*Written request:*
Arrange the rows as a JSON list of strings, starting at the line that contains "Task: Pick the Crop tool in the tool palette" and continuing through the last of the rows, one string per line, with blank lines omitted. Leave out the pictures.
%%
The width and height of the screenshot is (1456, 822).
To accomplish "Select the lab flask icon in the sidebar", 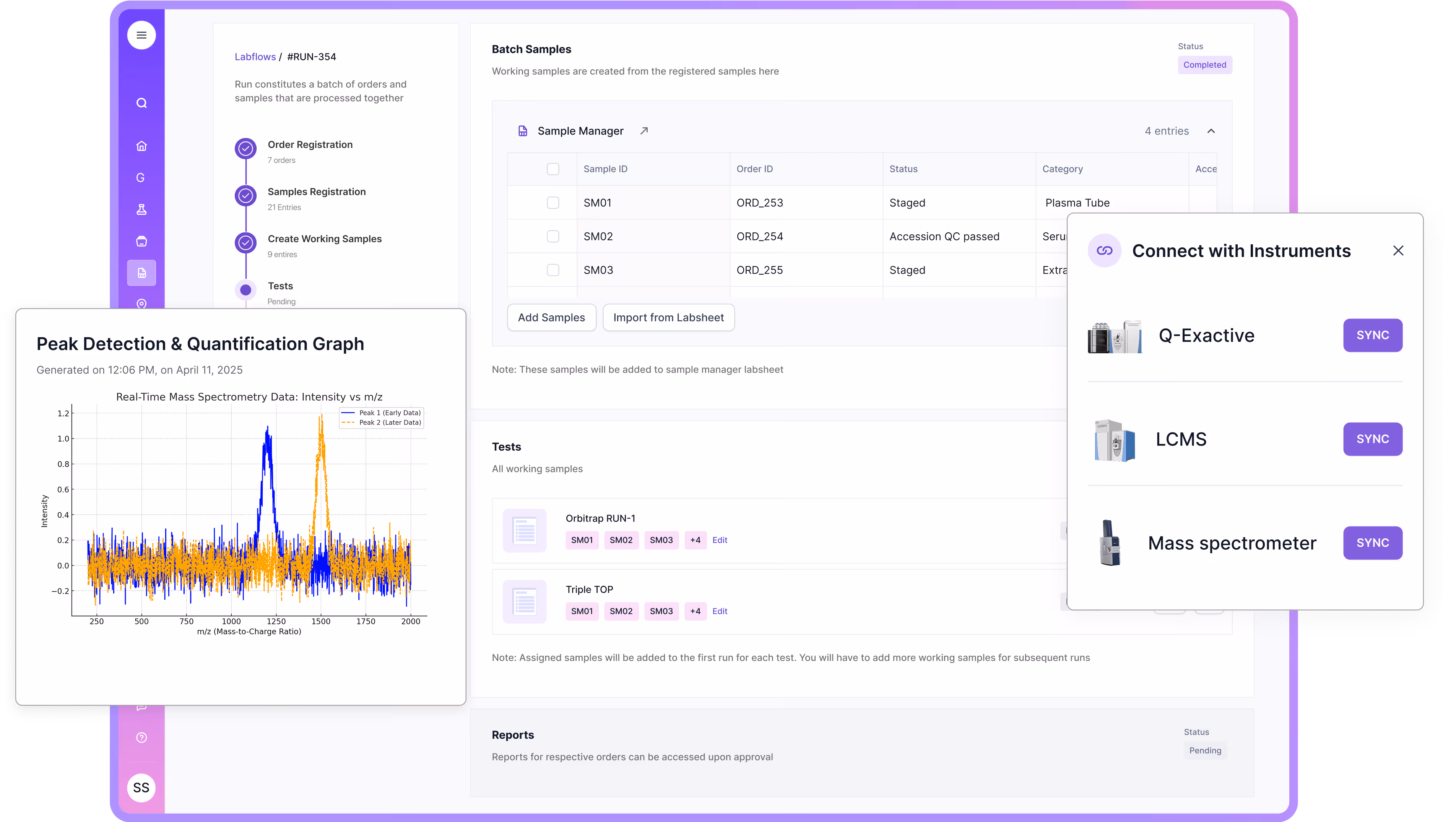I will coord(141,209).

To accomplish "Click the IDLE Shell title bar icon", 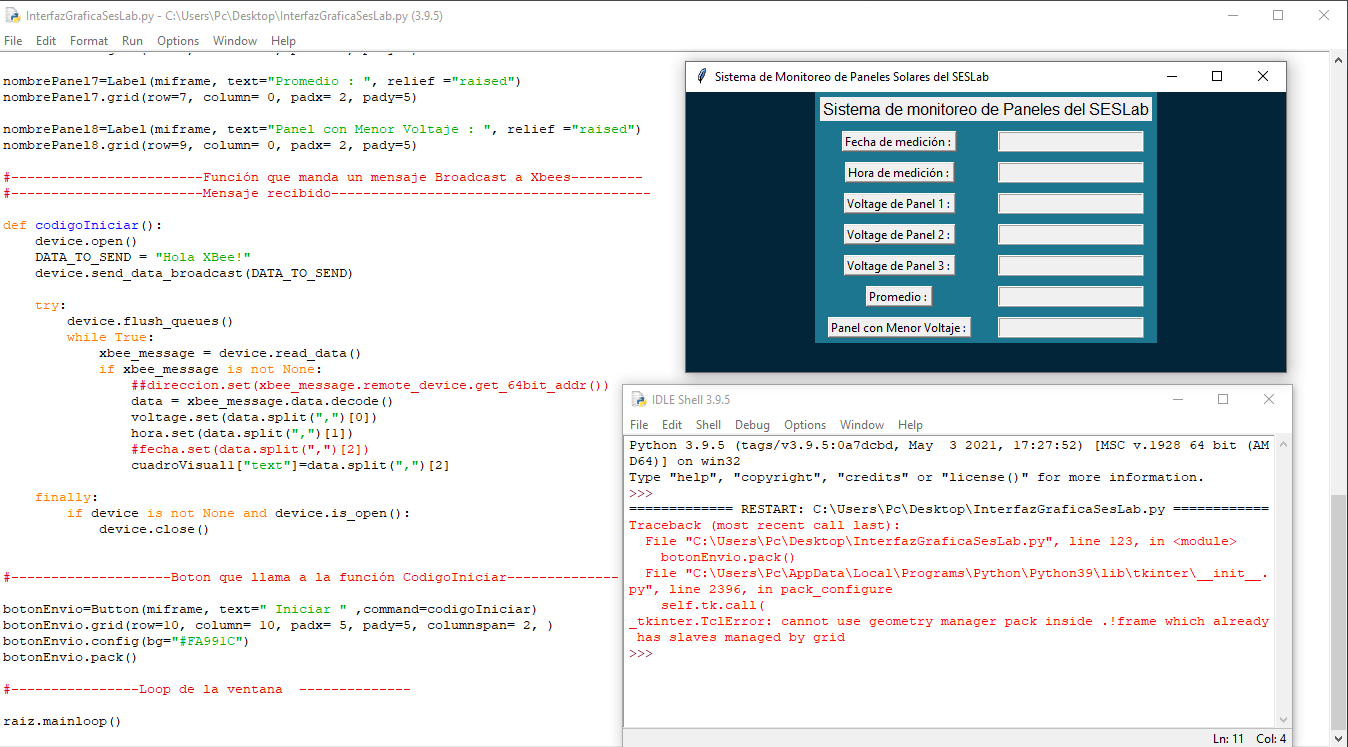I will point(638,399).
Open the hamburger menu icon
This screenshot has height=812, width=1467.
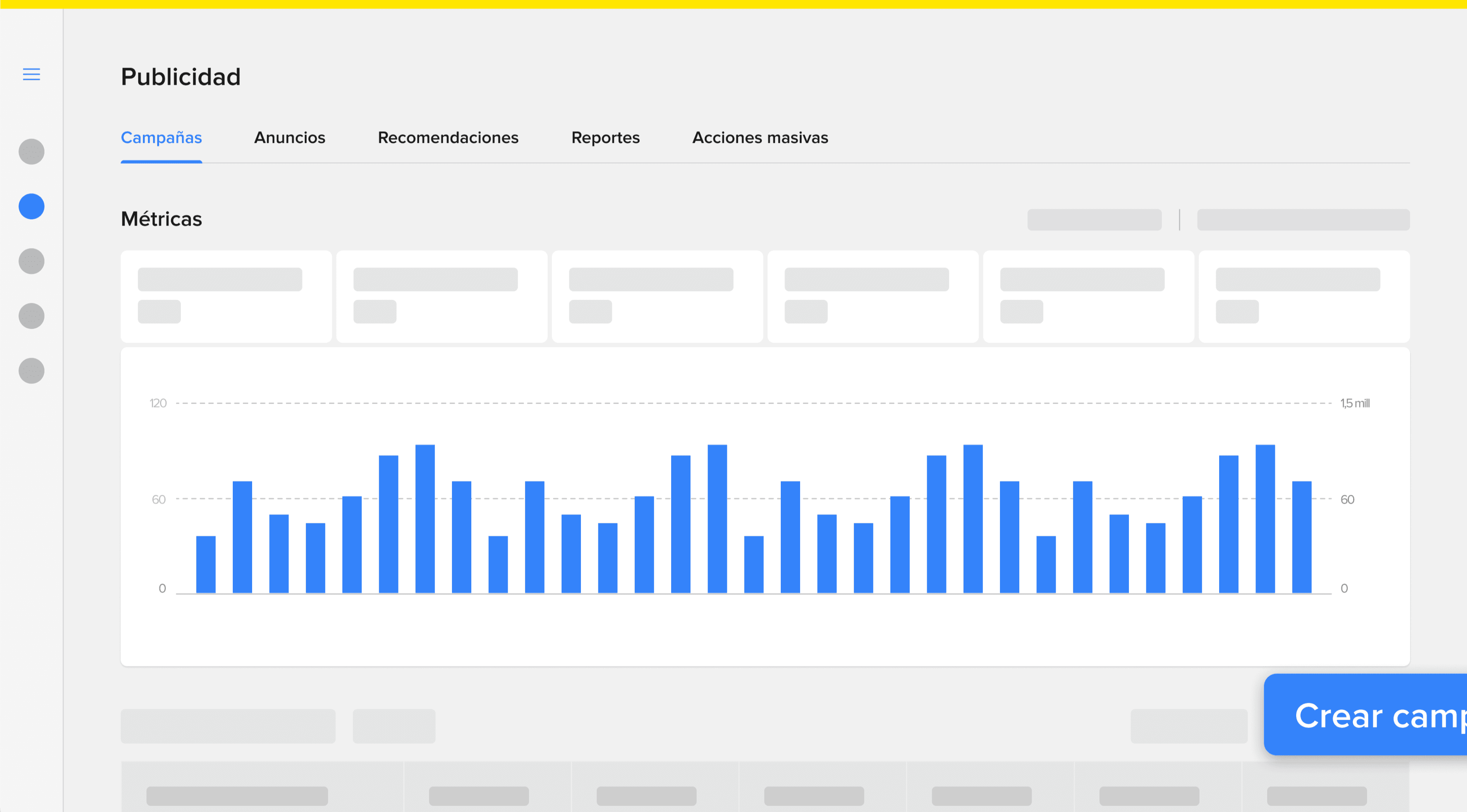(x=31, y=74)
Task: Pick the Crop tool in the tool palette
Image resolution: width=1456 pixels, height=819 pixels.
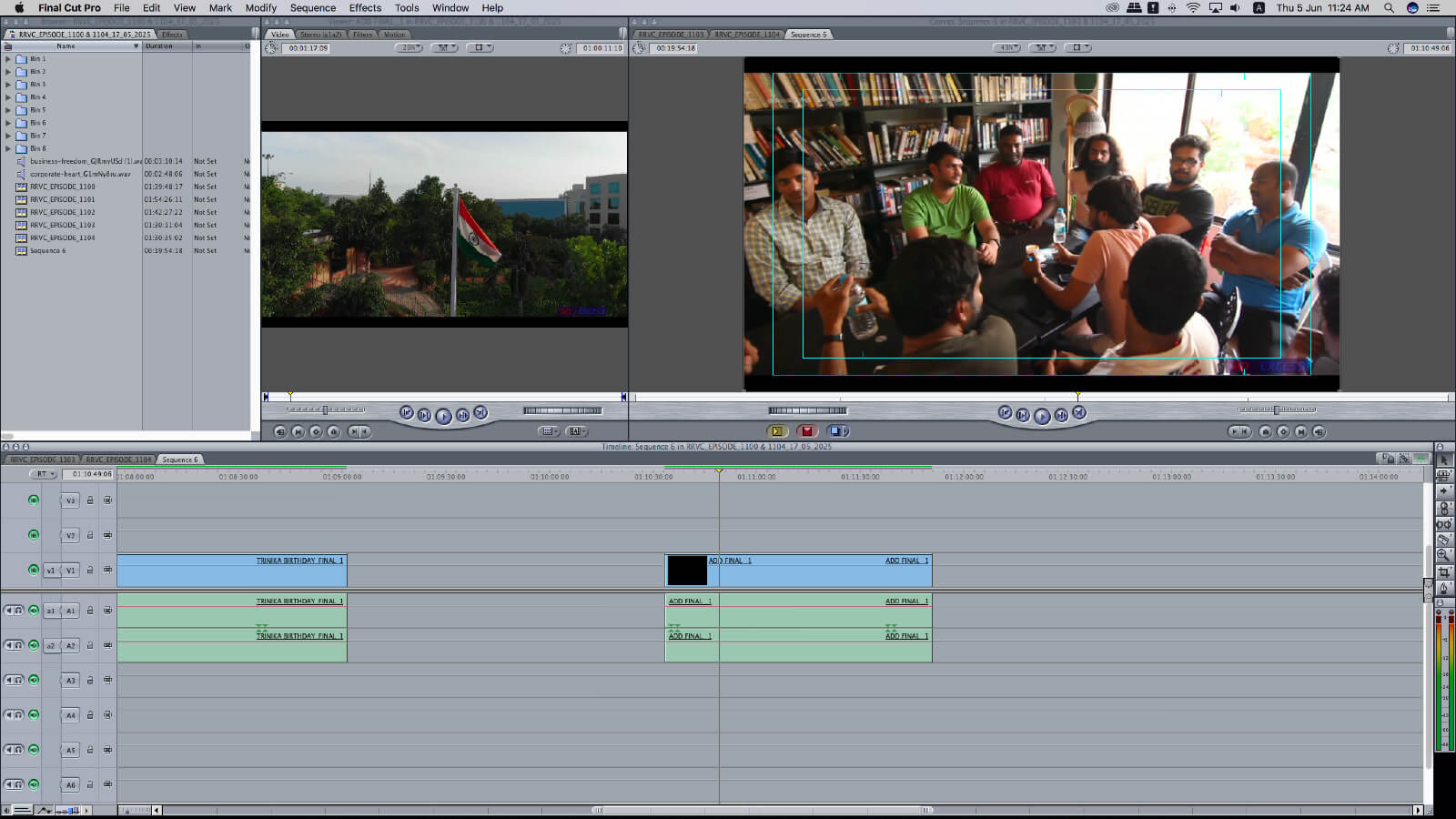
%%
*Solution to this exercise:*
[
  "Task: Pick the Crop tool in the tool palette",
  "Image resolution: width=1456 pixels, height=819 pixels."
]